The Craig’s List ad said there were some old woodworking tools. That’s it. No pictures, no heart-throbbing prose. Still, the garage sale was in an older neighborhood. And close by in case it was a bust. So I fired up my Chili-Red Mini and motored on over.
Five minutes and $5.00 later I walked to my car clutching a Disston 16” backsaw, some brass screws and brass l-reinforcing thingies. The saw cost me 300 pennies. A bit of sleuthing on the Disstonian Institutes Website revealed that the saw was born between 1878-1888 per its medallion.
Here’s the prize of my quest:
As grungy as it looked, I was very happy overall. The top horn was split off but I figured I could find some apple wood to mend it.
A Horny Situation
In the interests of expanding my rehab skills, I decided to fix the horn. And to ensure an aesthetically-pleasing repair, I sought out two vintage handles. But that didn’t work out too well. The aged applewood didn’t pair well with either of the two donor handles. So I set them aside to wait for another handle repair. The horn would stay as it was.
After experiencing a “glassy” look from the use of polyurethane finishes I decided to go with BLO followed by wax. That’s it.
I like the natural feel of the wood in my hand. BLO + plus was works pretty well.
The original tooth line suffered from calves and cows so I had some evening out to do. I also tried adding some slope to my sharpening for the first time.

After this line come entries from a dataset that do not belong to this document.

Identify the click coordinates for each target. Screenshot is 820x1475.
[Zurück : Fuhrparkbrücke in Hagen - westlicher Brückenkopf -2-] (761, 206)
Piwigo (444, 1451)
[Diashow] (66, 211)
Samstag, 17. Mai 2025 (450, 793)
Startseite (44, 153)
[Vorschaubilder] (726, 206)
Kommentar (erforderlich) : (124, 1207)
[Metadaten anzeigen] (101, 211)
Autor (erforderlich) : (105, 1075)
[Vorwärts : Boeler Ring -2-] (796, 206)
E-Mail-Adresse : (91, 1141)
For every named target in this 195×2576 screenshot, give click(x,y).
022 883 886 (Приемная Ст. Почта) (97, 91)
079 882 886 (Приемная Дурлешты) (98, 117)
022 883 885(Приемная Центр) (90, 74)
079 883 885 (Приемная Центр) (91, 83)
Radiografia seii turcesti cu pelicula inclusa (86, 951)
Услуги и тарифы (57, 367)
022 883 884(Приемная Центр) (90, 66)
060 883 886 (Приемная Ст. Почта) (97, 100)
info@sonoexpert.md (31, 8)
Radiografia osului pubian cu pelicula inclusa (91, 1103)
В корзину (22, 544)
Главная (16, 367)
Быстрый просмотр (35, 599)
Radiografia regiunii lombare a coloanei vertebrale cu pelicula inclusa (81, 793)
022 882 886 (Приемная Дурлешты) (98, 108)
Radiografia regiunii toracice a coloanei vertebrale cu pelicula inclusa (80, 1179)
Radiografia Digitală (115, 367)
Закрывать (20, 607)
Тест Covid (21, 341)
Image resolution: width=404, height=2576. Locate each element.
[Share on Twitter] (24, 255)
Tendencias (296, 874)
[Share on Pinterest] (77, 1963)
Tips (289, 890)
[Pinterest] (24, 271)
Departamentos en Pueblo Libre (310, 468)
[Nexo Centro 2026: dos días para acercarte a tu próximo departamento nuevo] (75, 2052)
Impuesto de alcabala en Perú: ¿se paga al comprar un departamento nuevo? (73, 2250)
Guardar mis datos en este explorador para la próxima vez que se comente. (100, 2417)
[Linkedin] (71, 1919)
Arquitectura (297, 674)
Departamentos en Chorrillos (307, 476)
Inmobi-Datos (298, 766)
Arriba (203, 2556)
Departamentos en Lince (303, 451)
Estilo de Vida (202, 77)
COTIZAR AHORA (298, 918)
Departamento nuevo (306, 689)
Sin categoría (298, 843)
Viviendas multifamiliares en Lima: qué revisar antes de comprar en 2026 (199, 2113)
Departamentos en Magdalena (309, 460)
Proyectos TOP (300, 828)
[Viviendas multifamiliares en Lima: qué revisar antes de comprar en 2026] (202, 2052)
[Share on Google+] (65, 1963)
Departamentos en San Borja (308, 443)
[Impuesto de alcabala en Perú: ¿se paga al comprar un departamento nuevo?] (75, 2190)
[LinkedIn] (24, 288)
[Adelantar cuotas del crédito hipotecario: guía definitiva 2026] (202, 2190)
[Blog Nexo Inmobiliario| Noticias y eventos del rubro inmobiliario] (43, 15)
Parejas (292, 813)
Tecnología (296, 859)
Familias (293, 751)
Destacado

Here’s the finished rehab.
This baby has some pleasing heft to it. I also like the longer, 16” length versus my 12” Disston backsaw. I find it easier to keep it true through the cut. And the longer length allows for a longer stroke through the work piece.
And here’s a look at the cut finish.
So all it took to add a nice user to my saw next was a five-minute drive, three dollars and two fun-filled rehab hours.
Not bad for a 125-year old saw. I wonder if 125 years from now (c 2138) some woodworker will get as much pleasure from finding this treasure as I did. I can see her driving up to the garage sale in her fusion-powered Mini Cooper (some things never go out of style.) “I found it among some other tools on a table,” she’ll say to her husband. “And I only had to hand over three $1,000 bills!” Her ever-supportive husband is sure to reply, “What a steal sweetie!”
-- "People's lives are their own rewards or punishments."